PG S3 M. Sc. AI First internal examination, Machine Learning, September 2024

 Solutions – Machine Learning

Section A

1.    Stochastic Gradient Descent (SGD) is an optimization algorithm used for training machine learning models, particularly neural networks. It is a variant of gradient descent that updates model parameters using only a single data point (or a small batch) at a time.

2.    MTL can be useful in many applications such as natural language processing, computer vision, and healthcare, where multiple tasks are related or have some commonalities. It is also useful when the data is limited, MTL can help to improve the generalization performance of the model by leveraging the information shared across tasks.

3.    A regularized problem incorporates a regularization term into the objective function to prevent overfitting and improve model generalization. Regularization adds a penalty to the loss function based on the complexity of the model parameters.

n under-constrained problem occurs when there are fewer constraints or conditions than required to uniquely determine a solution. In optimization and machine learning, this means there are more possible solutions than constraints allow.

 4. Bayesian statistics is a branch of statistics that interprets probability that an individual may possess about the occurrence of a particular event. It is named after Thomas Bayes, an 18th-century mathematician.

Bayes' most notable contribution, Bayes' Theorem, is the milestone of Bayesian statistics and provides a mathematical formula for updating probabilities based on new evidence.

5. Hidden units, also known as hidden neurons or hidden nodes, are an essential part of neural networks. They reside in the hidden layers of the network, which are the layers between the input layer and the output layer. Their primary function is to transform the input data into something that the output layer can use.


Section B

6. Supervised learning is a fundamental type of machine learning where the algorithm learns from a labeled dataset. This means that each training example in the dataset is paired with an output label. The goal of supervised learning is to learn a mapping from inputs to outputs that can be used to predict labels for new, unseen data.

Unsupervised learning is a type of machine learning where a model is trained using data that does not have labeled responses. The goal is to discover hidden patterns or intrinsic structures within the input data.

7. Backpropagation is an algorithm used for training neural networks by updating weights to minimize error through gradient calculation. It is a method for calculating the gradient of the loss function with respect to each weight by the chain rule, allowing the model to update weights and minimize the error.

Steps:

1.    Compute activations for all neurons in the forward pass.

2.    Calculate the error at the output layer.

3.    Compute the gradient of the error with respect to weights using the chain rule.

4.    Update the weights to minimize the error.

Parameter Norm Penalty

Definition: Parameter norm penalty is a technique used in regularization to prevent overfitting by adding a penalty term to the loss function based on the magnitude of the model parameters.

-- -- --

> What to work on:
a: In the machine learning solutions, who is Bayesian statistics named after?
b: List every step of backpropagation given in the machine learning solutions.

> Data provided:
-- -- --

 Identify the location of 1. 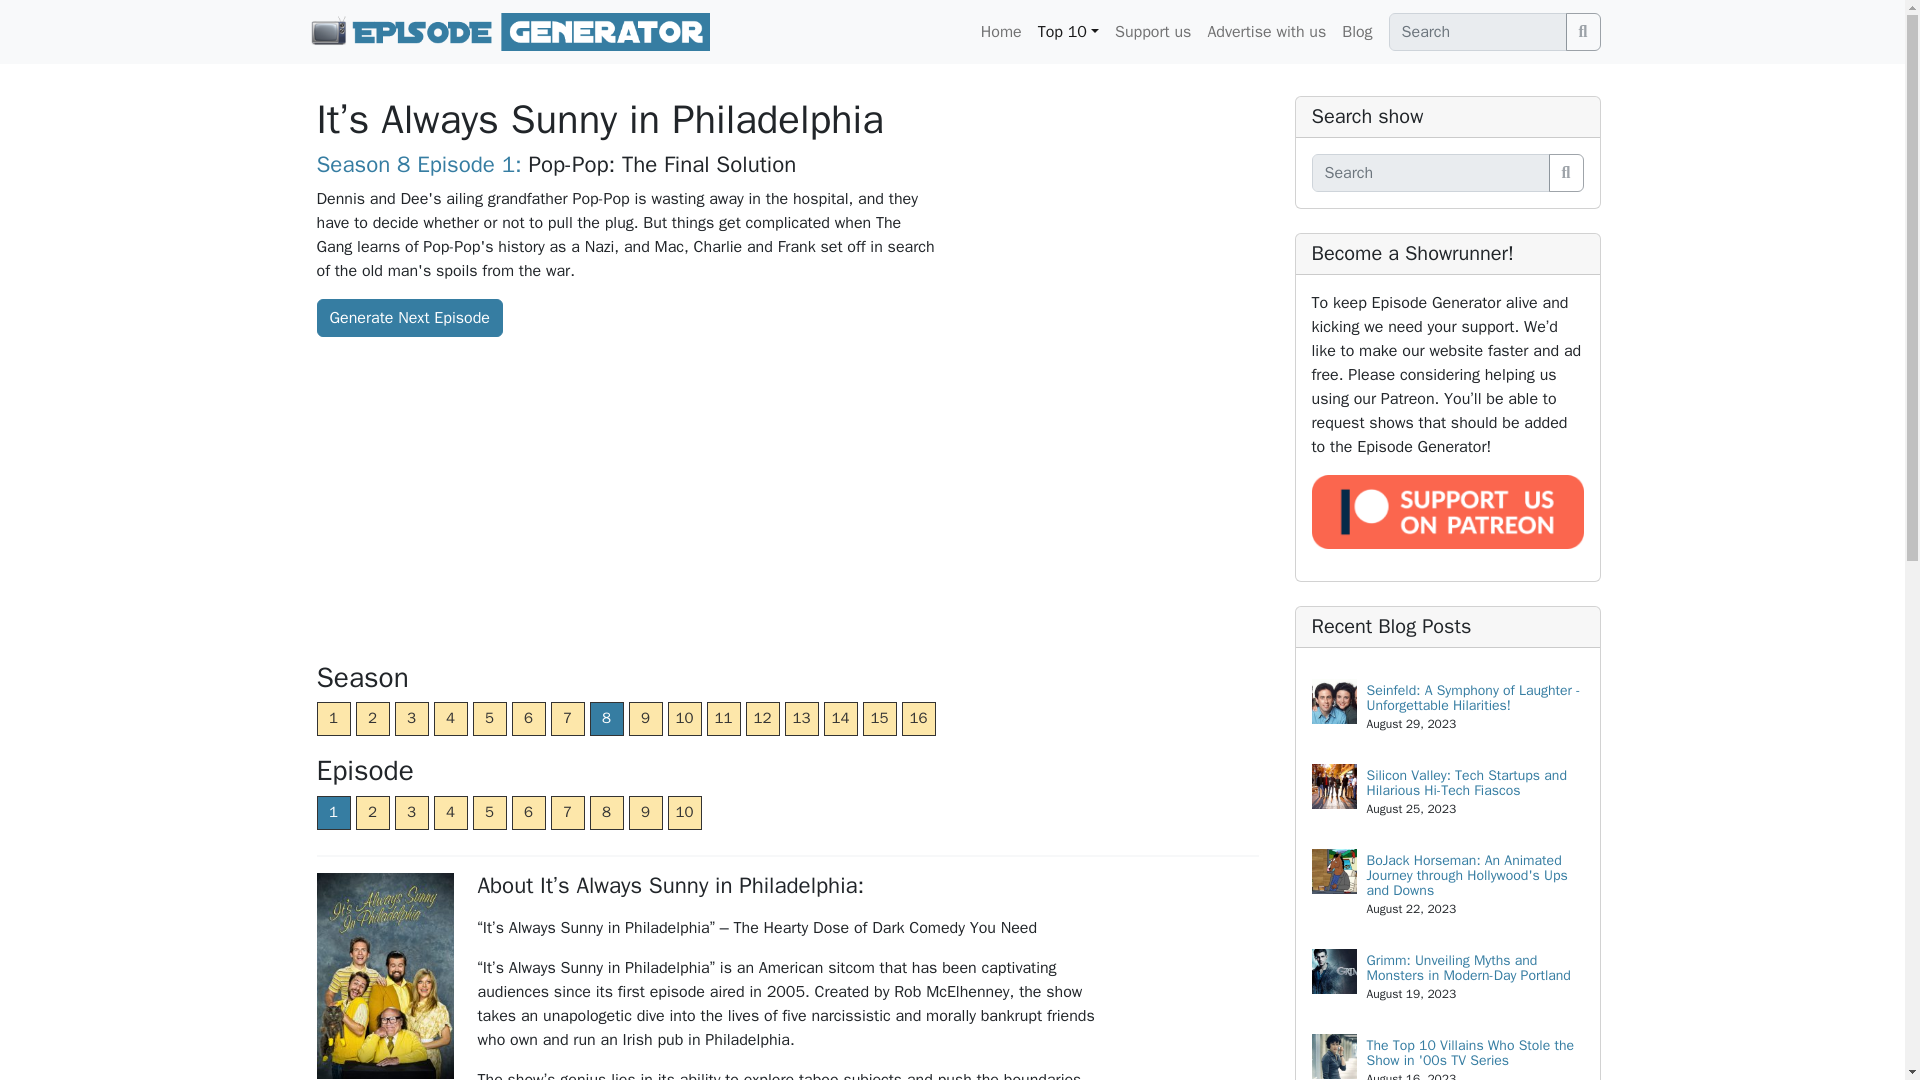
(332, 812).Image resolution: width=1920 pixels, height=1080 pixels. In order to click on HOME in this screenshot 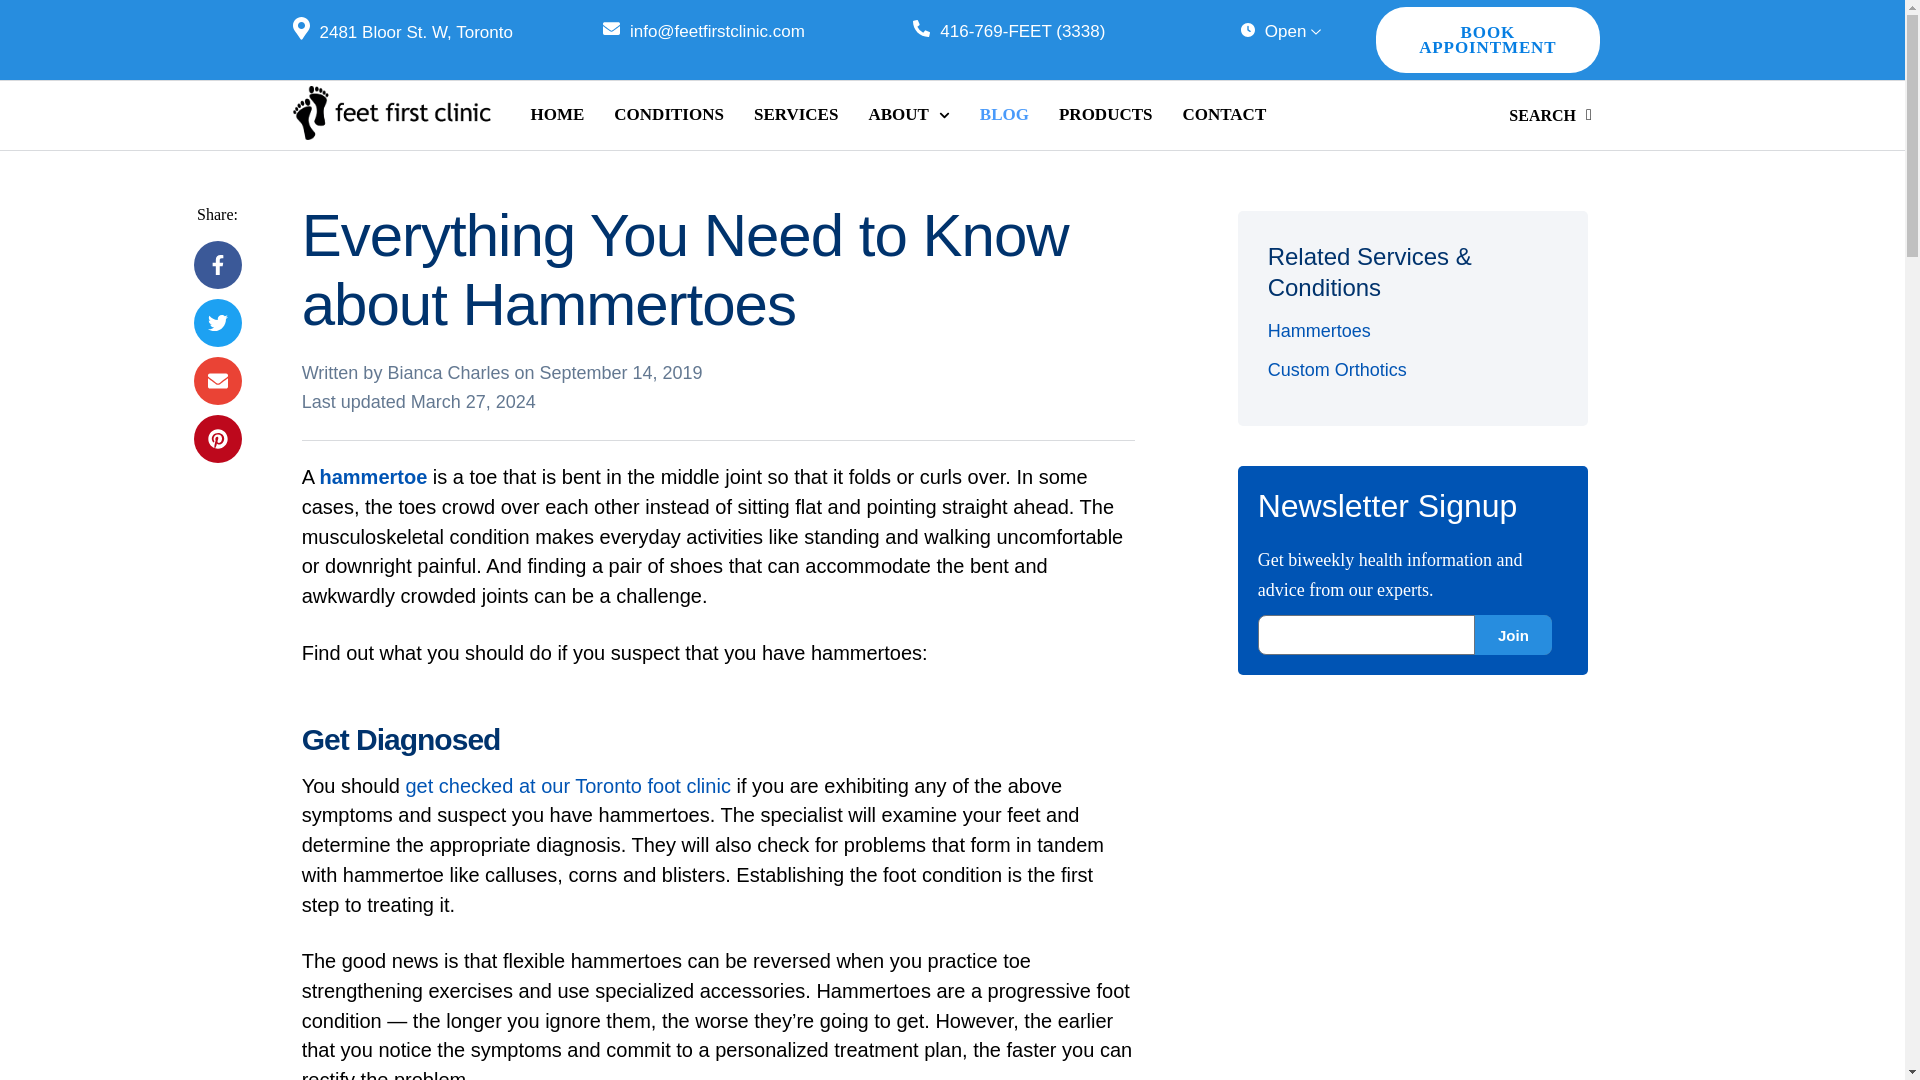, I will do `click(556, 114)`.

-- -- --

> Results by task:
a: Thomas Bayes, an 18th-century mathematician.

b:
1. Compute activations for all neurons in the forward pass.
2. Calculate the error at the output layer.
3. Compute the gradient of the error with respect to weights using the chain rule.
4. Update the weights to minimize the error.